By JOSETTE KEELOR The Winchester Star
Oct 6, 2022
Faced with a vastly smaller staff, rising costs and the potential of cutting ties with insurance companies in the coming years, Valley Health is considering its options for how to weather the economic impact sparked by the COVID-19 pandemic.
Valley Health is not in danger of closing, said Mark Nantz, president and CEO of the not-for-profit healthcare company that serves more than 500,000 people and operates four hospitals in Virginia and two in West Virginia as well as more than 70 medical practices and urgent care centers, outpatient rehabilitation and fitness, medical transport, long-term care and home health.
However, he said they are cautious about the financial implications for them as health systems around the country struggle with many of the same issues.
“At some point, it would be difficult for any health system to keep the doors open,” he said.
For now, no essential services are in jeopardy, he said, but if inflation and job vacancies continue and they can’t get revenues to increase, they will have to look across their 15-county region to decide where they can reduce, consolidate or discontinue services.
Instead of six places for surgery, it might have to be four, he said. Instead of 150 doctor’s offices, it might be 100.
“We’re looking at every service we provide,” Nantz said. “How can we do that at a reasonable margin?”
Nantz credits federal funding over the last 2½ years with keeping the health system afloat.
In a news release earlier this week, he said that if Valley Health hadn’t received $126 million through assistance programs such as the federal CARES Act, the Virginia Department of Medical Assistance Services and the Federal Emergency Management Agency, then it would have lost $100 million over the last 2½ years.
But all of that funding is gone now, and he’s less sure about how the health system will remain in the black in the coming months and years.
“I would say that the biggest lasting impact is the cost of staffing,” Nantz said.
As with many other areas of business operations, he said the cost of salaries has gone up 20% from pre-pandemic rates.
Furthermore, Valley Health has about 800 job vacancies, whether full- or part-time, and most of them are in Winchester and the counties of Clarke, Frederick, Page, Shenandoah and Warren.
“Right now we’re making up for that shortfall by either asking people to work overtime, finding temporary agency [professionals] or combining units and services so that we can try to do more with less,” Nantz said.
Despite being short-handed, he said Valley Health is still providing necessary procedures and that the trauma centers are functioning at the capacity they must to provide that critical level of care.
“At all times during the pandemic, we’ve maintained a safe level of care and standard of care,” he said.
But asking staff to work more hours at premium rates while bringing in agency professionals to fulfill temporary assignments at higher rates has been costing a lot more than if Valley Health simply had a full staff, he said.
As of February 2020, Valley Health was averaging about $800,000 per month in premium pay, Nantz said. Now it’s averaging $3 million a month.
“It’s across the country. Everyone is feeling the same thing,” Nantz said.
“The labor has gone up significantly, and it doesn’t appear to be going back down.”
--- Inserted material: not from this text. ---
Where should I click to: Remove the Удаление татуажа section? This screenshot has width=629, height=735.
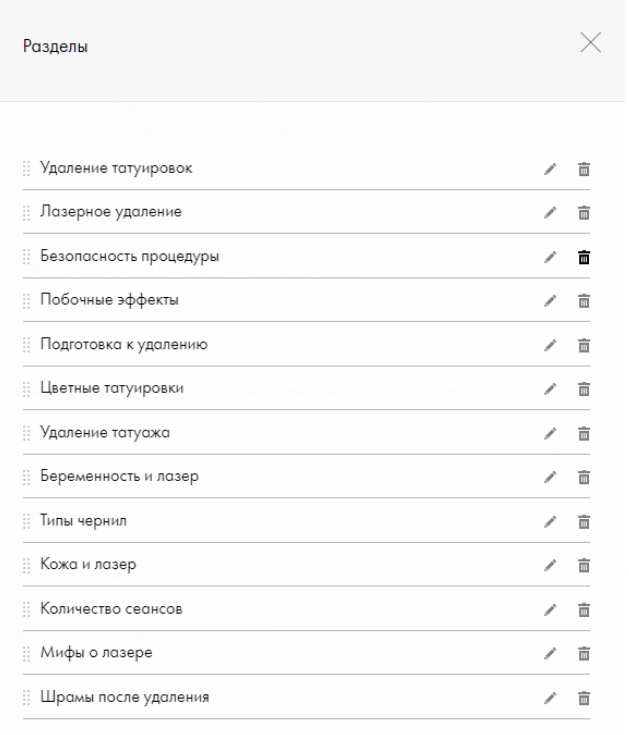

Another major problem, he said, is that most insurance providers are reimbursing health-care facilities based on pre-pandemic rates, not today’s rates, which are much higher because of the cost of labor and also the cost of doing business during a time of inflation with higher gas prices and various other products.
Historically, a health system looks to commercial insurance to make up the difference in the shortfall of Medicaid, Nantz said.
Valley Health has been negotiating higher rates with companies like Anthem, Aetna, Cigna and United, and since each insurance company’s contract period expires at a different time, he said this process could take until the end of 2024.
“In between contract periods we don’t really have the right … to cancel,” Nantz said. “As those negotiation rates come up for renewal, we’ve been requesting and receiving increases that are higher than normal.”
Also, regardless of what happens with the insurance companies, he said that Valley Health’s financial assistance program will remain.
Still, they’ll have to see if it’s all enough.
“We’re a long way from going out of network,” he said. But it is a possibility that they’re considering.
“Most health insurance companies have had record years in the last 2½ years,” Nantz said.
That’s at least in part because many patients have been avoiding going to the doctor, some even putting off necessary care. Insurance companies are still making money, Nantz explained, but they’re not having to pay out as many reimbursements as they would have done before the pandemic.
In the meantime, he said, hospitals are dealing with runaway inflation.
If the insurance companies refuse to give a rate of increase equal to Valley Health’s costs, he said, “Then we can’t afford to do business with that company.”
Whatever happens, though, Valley Health will “continue being the safety net for 15 counties," he said.
“Valley Health is strong; we’ve been here for a long time,” he said. “It’s important that the community know that we didn’t come through this without a mark.”
But, he’s proud of how they’ve responded throughout the pandemic.
“We’re gonna be here,” he said. “It’s not over for us yet.”